Available records: Begin
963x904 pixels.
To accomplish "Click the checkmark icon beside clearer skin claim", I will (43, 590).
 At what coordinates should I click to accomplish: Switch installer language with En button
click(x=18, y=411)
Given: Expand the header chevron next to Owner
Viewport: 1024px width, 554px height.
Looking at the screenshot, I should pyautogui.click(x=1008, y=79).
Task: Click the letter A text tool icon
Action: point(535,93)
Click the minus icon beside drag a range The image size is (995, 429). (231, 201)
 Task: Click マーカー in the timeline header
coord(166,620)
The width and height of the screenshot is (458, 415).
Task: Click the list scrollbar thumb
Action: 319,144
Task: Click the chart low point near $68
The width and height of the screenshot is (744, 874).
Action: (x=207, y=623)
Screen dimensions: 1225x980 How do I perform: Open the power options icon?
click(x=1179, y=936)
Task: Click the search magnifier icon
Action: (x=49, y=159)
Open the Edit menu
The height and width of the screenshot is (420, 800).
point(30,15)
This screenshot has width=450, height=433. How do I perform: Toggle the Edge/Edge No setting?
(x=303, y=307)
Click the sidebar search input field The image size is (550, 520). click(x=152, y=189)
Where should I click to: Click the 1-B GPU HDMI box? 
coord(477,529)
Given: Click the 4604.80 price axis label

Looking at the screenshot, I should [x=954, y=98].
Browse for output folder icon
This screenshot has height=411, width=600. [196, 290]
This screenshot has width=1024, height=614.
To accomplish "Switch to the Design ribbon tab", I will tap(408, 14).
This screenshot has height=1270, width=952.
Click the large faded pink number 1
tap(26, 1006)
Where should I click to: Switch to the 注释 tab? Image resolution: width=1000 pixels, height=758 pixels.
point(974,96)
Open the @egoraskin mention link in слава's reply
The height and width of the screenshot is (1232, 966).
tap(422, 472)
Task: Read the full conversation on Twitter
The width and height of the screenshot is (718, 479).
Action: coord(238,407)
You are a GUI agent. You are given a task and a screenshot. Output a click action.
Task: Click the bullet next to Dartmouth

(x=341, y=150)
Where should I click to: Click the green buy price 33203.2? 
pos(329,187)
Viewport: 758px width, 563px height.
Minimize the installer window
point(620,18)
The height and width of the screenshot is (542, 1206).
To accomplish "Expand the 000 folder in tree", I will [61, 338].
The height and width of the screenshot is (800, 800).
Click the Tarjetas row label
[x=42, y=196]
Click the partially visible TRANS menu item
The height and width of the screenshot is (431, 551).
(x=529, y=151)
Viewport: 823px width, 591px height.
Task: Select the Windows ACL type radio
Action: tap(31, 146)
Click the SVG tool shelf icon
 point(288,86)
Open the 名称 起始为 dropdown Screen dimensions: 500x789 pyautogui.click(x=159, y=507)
Available records: End
* What is expected: Could you retype every record above exactly as written?

* Solution below:
963x904 pixels.
To accomplish "Click the checkmark icon beside clearer skin claim", I will (43, 590).
 At what coordinates should I click to accomplish: Switch installer language with En button
click(x=18, y=411)
Given: Expand the header chevron next to Owner
Viewport: 1024px width, 554px height.
Looking at the screenshot, I should pyautogui.click(x=1008, y=79).
Task: Click the letter A text tool icon
Action: point(535,93)
Click the minus icon beside drag a range The image size is (995, 429). (231, 201)
 Task: Click マーカー in the timeline header
coord(166,620)
The width and height of the screenshot is (458, 415).
Task: Click the list scrollbar thumb
Action: 319,144
Task: Click the chart low point near $68
The width and height of the screenshot is (744, 874).
Action: (x=207, y=623)
Screen dimensions: 1225x980 How do I perform: Open the power options icon?
click(x=1179, y=936)
Task: Click the search magnifier icon
Action: (x=49, y=159)
Open the Edit menu
The height and width of the screenshot is (420, 800).
point(30,15)
This screenshot has width=450, height=433. How do I perform: Toggle the Edge/Edge No setting?
(x=303, y=307)
Click the sidebar search input field The image size is (550, 520). click(x=152, y=189)
Where should I click to: Click the 1-B GPU HDMI box? 
coord(477,529)
Given: Click the 4604.80 price axis label

Looking at the screenshot, I should [x=954, y=98].
Browse for output folder icon
This screenshot has height=411, width=600. [196, 290]
This screenshot has width=1024, height=614.
To accomplish "Switch to the Design ribbon tab", I will tap(408, 14).
This screenshot has height=1270, width=952.
Click the large faded pink number 1
tap(26, 1006)
Where should I click to: Switch to the 注释 tab? Image resolution: width=1000 pixels, height=758 pixels.
point(974,96)
Open the @egoraskin mention link in слава's reply
The height and width of the screenshot is (1232, 966).
tap(422, 472)
Task: Read the full conversation on Twitter
The width and height of the screenshot is (718, 479).
Action: coord(238,407)
You are a GUI agent. You are given a task and a screenshot. Output a click action.
Task: Click the bullet next to Dartmouth

(x=341, y=150)
Where should I click to: Click the green buy price 33203.2? 
pos(329,187)
Viewport: 758px width, 563px height.
Minimize the installer window
point(620,18)
The height and width of the screenshot is (542, 1206).
To accomplish "Expand the 000 folder in tree", I will [61, 338].
The height and width of the screenshot is (800, 800).
Click the Tarjetas row label
[x=42, y=196]
Click the partially visible TRANS menu item
The height and width of the screenshot is (431, 551).
(x=529, y=151)
Viewport: 823px width, 591px height.
Task: Select the Windows ACL type radio
Action: tap(31, 146)
Click the SVG tool shelf icon
 point(288,86)
Open the 名称 起始为 dropdown Screen dimensions: 500x789 pyautogui.click(x=159, y=507)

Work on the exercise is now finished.